───── Material to process

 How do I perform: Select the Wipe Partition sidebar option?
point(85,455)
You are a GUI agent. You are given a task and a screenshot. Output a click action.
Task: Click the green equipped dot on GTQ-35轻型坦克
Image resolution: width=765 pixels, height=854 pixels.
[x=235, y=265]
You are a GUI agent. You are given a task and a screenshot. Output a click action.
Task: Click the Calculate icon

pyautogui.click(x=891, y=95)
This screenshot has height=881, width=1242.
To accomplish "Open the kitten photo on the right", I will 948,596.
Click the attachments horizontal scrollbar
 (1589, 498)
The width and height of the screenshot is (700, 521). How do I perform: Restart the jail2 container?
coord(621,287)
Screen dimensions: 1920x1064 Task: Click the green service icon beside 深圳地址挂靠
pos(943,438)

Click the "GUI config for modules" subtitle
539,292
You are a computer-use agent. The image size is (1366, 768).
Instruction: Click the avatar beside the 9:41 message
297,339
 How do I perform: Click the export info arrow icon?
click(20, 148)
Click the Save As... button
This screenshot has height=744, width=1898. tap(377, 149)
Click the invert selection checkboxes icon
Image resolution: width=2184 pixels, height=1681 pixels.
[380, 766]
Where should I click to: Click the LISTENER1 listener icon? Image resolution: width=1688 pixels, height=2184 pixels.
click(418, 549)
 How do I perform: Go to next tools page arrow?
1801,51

──────────

◆ Problem to solve
Please update all of the items above by replacing "How do I perform" with "How can I perform" wherever it occurs, keeping everything else the same.

◆ Solution below
 How can I perform: Select the Wipe Partition sidebar option?
point(85,455)
You are a GUI agent. You are given a task and a screenshot. Output a click action.
Task: Click the green equipped dot on GTQ-35轻型坦克
Image resolution: width=765 pixels, height=854 pixels.
[x=235, y=265]
You are a GUI agent. You are given a task and a screenshot. Output a click action.
Task: Click the Calculate icon

pyautogui.click(x=891, y=95)
This screenshot has height=881, width=1242.
To accomplish "Open the kitten photo on the right", I will 948,596.
Click the attachments horizontal scrollbar
 (1589, 498)
The width and height of the screenshot is (700, 521). How can I perform: Restart the jail2 container?
coord(621,287)
Screen dimensions: 1920x1064 Task: Click the green service icon beside 深圳地址挂靠
pos(943,438)

Click the "GUI config for modules" subtitle
539,292
You are a computer-use agent. The image size is (1366, 768).
Instruction: Click the avatar beside the 9:41 message
297,339
 How can I perform: Click the export info arrow icon?
click(20, 148)
Click the Save As... button
This screenshot has height=744, width=1898. tap(377, 149)
Click the invert selection checkboxes icon
Image resolution: width=2184 pixels, height=1681 pixels.
[380, 766]
Where should I click to: Click the LISTENER1 listener icon? Image resolution: width=1688 pixels, height=2184 pixels.
click(418, 549)
 How can I perform: Go to next tools page arrow?
1801,51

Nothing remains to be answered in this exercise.